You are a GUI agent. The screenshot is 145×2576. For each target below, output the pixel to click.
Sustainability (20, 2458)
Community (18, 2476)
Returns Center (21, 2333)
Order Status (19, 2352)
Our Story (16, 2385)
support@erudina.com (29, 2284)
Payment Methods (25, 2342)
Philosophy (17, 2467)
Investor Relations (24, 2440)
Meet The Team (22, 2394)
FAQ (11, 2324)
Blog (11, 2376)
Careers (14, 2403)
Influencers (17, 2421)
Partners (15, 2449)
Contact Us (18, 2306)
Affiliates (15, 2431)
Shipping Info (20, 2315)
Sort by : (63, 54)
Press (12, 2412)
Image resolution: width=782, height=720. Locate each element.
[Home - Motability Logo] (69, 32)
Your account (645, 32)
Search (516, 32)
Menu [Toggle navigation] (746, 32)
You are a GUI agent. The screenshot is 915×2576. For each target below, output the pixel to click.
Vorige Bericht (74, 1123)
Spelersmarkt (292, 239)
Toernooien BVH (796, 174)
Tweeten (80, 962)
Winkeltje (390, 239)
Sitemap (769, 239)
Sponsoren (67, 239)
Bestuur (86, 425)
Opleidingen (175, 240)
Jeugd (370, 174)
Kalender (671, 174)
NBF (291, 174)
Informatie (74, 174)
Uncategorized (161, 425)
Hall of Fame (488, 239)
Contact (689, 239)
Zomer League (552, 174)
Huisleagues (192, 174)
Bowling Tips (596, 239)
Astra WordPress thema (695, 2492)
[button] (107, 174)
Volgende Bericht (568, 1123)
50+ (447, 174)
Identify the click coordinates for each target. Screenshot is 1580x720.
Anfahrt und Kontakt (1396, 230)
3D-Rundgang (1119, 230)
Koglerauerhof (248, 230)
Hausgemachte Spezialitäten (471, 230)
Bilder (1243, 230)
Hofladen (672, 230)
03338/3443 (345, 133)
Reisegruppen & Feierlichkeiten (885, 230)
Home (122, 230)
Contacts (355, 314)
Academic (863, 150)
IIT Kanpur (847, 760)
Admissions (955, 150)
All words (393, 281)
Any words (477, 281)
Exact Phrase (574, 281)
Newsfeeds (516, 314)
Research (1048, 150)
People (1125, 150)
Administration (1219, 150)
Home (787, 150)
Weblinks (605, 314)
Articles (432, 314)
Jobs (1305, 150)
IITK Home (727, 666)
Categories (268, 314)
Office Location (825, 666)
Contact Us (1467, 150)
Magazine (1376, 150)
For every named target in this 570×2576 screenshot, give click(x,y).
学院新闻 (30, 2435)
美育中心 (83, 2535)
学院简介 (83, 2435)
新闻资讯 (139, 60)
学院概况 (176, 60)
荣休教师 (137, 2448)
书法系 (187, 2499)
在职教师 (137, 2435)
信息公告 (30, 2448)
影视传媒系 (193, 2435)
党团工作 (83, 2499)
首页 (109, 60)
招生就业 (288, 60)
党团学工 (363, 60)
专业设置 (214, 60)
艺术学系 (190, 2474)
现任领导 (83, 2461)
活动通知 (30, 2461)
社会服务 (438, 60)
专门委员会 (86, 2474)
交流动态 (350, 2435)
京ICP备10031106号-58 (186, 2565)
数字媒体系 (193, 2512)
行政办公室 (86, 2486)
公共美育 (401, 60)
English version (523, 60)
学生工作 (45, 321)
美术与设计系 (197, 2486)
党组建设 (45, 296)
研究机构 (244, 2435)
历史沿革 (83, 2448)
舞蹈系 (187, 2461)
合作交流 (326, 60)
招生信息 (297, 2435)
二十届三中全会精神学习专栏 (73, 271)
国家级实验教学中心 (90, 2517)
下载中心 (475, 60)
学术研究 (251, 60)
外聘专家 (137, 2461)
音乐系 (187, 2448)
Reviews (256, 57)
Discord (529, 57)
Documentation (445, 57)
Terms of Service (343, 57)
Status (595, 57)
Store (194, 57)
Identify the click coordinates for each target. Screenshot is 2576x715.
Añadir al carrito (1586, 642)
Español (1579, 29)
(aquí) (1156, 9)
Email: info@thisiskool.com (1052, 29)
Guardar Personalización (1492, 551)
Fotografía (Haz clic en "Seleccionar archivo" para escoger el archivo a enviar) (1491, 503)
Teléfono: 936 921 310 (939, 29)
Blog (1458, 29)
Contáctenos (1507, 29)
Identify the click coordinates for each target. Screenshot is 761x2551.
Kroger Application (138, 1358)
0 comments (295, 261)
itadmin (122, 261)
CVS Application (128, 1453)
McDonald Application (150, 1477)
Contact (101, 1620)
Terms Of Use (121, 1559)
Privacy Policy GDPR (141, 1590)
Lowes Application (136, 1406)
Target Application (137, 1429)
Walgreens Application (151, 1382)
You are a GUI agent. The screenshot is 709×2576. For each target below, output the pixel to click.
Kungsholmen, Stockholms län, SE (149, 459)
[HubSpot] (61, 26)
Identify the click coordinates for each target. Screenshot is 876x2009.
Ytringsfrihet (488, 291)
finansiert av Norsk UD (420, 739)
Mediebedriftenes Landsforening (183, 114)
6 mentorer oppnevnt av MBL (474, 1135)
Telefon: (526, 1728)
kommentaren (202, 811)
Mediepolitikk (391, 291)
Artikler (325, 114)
════════
• _What to do_
Write out all the entries above again, replacing "Hofladen" with "Bauernladen" and keeping everything else the same.

• _The answer_
You are a GUI agent. The screenshot is 145×2576. For each target below, output the pixel to click.
Sustainability (20, 2458)
Community (18, 2476)
Returns Center (21, 2333)
Order Status (19, 2352)
Our Story (16, 2385)
support@erudina.com (29, 2284)
Payment Methods (25, 2342)
Philosophy (17, 2467)
Investor Relations (24, 2440)
Meet The Team (22, 2394)
FAQ (11, 2324)
Blog (11, 2376)
Careers (14, 2403)
Influencers (17, 2421)
Partners (15, 2449)
Contact Us (18, 2306)
Affiliates (15, 2431)
Shipping Info (20, 2315)
Sort by : (63, 54)
Press (12, 2412)
Image resolution: width=782, height=720. Locate each element.
[Home - Motability Logo] (69, 32)
Your account (645, 32)
Search (516, 32)
Menu [Toggle navigation] (746, 32)
You are a GUI agent. The screenshot is 915×2576. For each target below, output the pixel to click.
Vorige Bericht (74, 1123)
Spelersmarkt (292, 239)
Toernooien BVH (796, 174)
Tweeten (80, 962)
Winkeltje (390, 239)
Sitemap (769, 239)
Sponsoren (67, 239)
Bestuur (86, 425)
Opleidingen (175, 240)
Jeugd (370, 174)
Kalender (671, 174)
NBF (291, 174)
Informatie (74, 174)
Uncategorized (161, 425)
Hall of Fame (488, 239)
Contact (689, 239)
Zomer League (552, 174)
Huisleagues (192, 174)
Bowling Tips (596, 239)
Astra WordPress thema (695, 2492)
[button] (107, 174)
Volgende Bericht (568, 1123)
50+ (447, 174)
Identify the click coordinates for each target. Screenshot is 1580x720.
Anfahrt und Kontakt (1396, 230)
3D-Rundgang (1119, 230)
Koglerauerhof (248, 230)
Hausgemachte Spezialitäten (471, 230)
Bilder (1243, 230)
Bauernladen (672, 230)
03338/3443 (345, 133)
Reisegruppen & Feierlichkeiten (885, 230)
Home (122, 230)
Contacts (355, 314)
Academic (863, 150)
IIT Kanpur (847, 760)
Admissions (955, 150)
All words (393, 281)
Any words (477, 281)
Exact Phrase (574, 281)
Newsfeeds (516, 314)
Research (1048, 150)
People (1125, 150)
Administration (1219, 150)
Home (787, 150)
Weblinks (605, 314)
Articles (432, 314)
Jobs (1305, 150)
IITK Home (727, 666)
Categories (268, 314)
Office Location (825, 666)
Contact Us (1467, 150)
Magazine (1376, 150)
For every named target in this 570×2576 screenshot, give click(x,y).
学院新闻 (30, 2435)
美育中心 (83, 2535)
学院简介 (83, 2435)
新闻资讯 (139, 60)
学院概况 (176, 60)
荣休教师 (137, 2448)
书法系 (187, 2499)
在职教师 (137, 2435)
信息公告 (30, 2448)
影视传媒系 (193, 2435)
党团工作 (83, 2499)
首页 (109, 60)
招生就业 (288, 60)
党团学工 (363, 60)
专业设置 (214, 60)
艺术学系 (190, 2474)
现任领导 (83, 2461)
活动通知 (30, 2461)
社会服务 (438, 60)
专门委员会 (86, 2474)
交流动态 (350, 2435)
京ICP备10031106号-58 (186, 2565)
数字媒体系 (193, 2512)
行政办公室 (86, 2486)
公共美育 (401, 60)
English version (523, 60)
学生工作 (45, 321)
美术与设计系 (197, 2486)
党组建设 (45, 296)
研究机构 (244, 2435)
历史沿革 (83, 2448)
舞蹈系 (187, 2461)
合作交流 (326, 60)
招生信息 (297, 2435)
二十届三中全会精神学习专栏 (73, 271)
国家级实验教学中心 (90, 2517)
下载中心 (475, 60)
学术研究 (251, 60)
外聘专家 (137, 2461)
音乐系 (187, 2448)
Reviews (256, 57)
Discord (529, 57)
Documentation (445, 57)
Terms of Service (343, 57)
Status (595, 57)
Store (194, 57)
Identify the click coordinates for each target. Screenshot is 2576x715.
Añadir al carrito (1586, 642)
Español (1579, 29)
(aquí) (1156, 9)
Email: info@thisiskool.com (1052, 29)
Guardar Personalización (1492, 551)
Fotografía (Haz clic en "Seleccionar archivo" para escoger el archivo a enviar) (1491, 503)
Teléfono: 936 921 310 (939, 29)
Blog (1458, 29)
Contáctenos (1507, 29)
Identify the click coordinates for each target. Screenshot is 761x2551.
Kroger Application (138, 1358)
0 comments (295, 261)
itadmin (122, 261)
CVS Application (128, 1453)
McDonald Application (150, 1477)
Contact (101, 1620)
Terms Of Use (121, 1559)
Privacy Policy GDPR (141, 1590)
Lowes Application (136, 1406)
Target Application (137, 1429)
Walgreens Application (151, 1382)
You are a GUI agent. The screenshot is 709×2576. For each target below, output the pixel to click.
Kungsholmen, Stockholms län, SE (149, 459)
[HubSpot] (61, 26)
Identify the click coordinates for each target. Screenshot is 876x2009.
Ytringsfrihet (488, 291)
finansiert av Norsk UD (420, 739)
Mediebedriftenes Landsforening (183, 114)
6 mentorer oppnevnt av MBL (474, 1135)
Telefon: (526, 1728)
kommentaren (202, 811)
Mediepolitikk (391, 291)
Artikler (325, 114)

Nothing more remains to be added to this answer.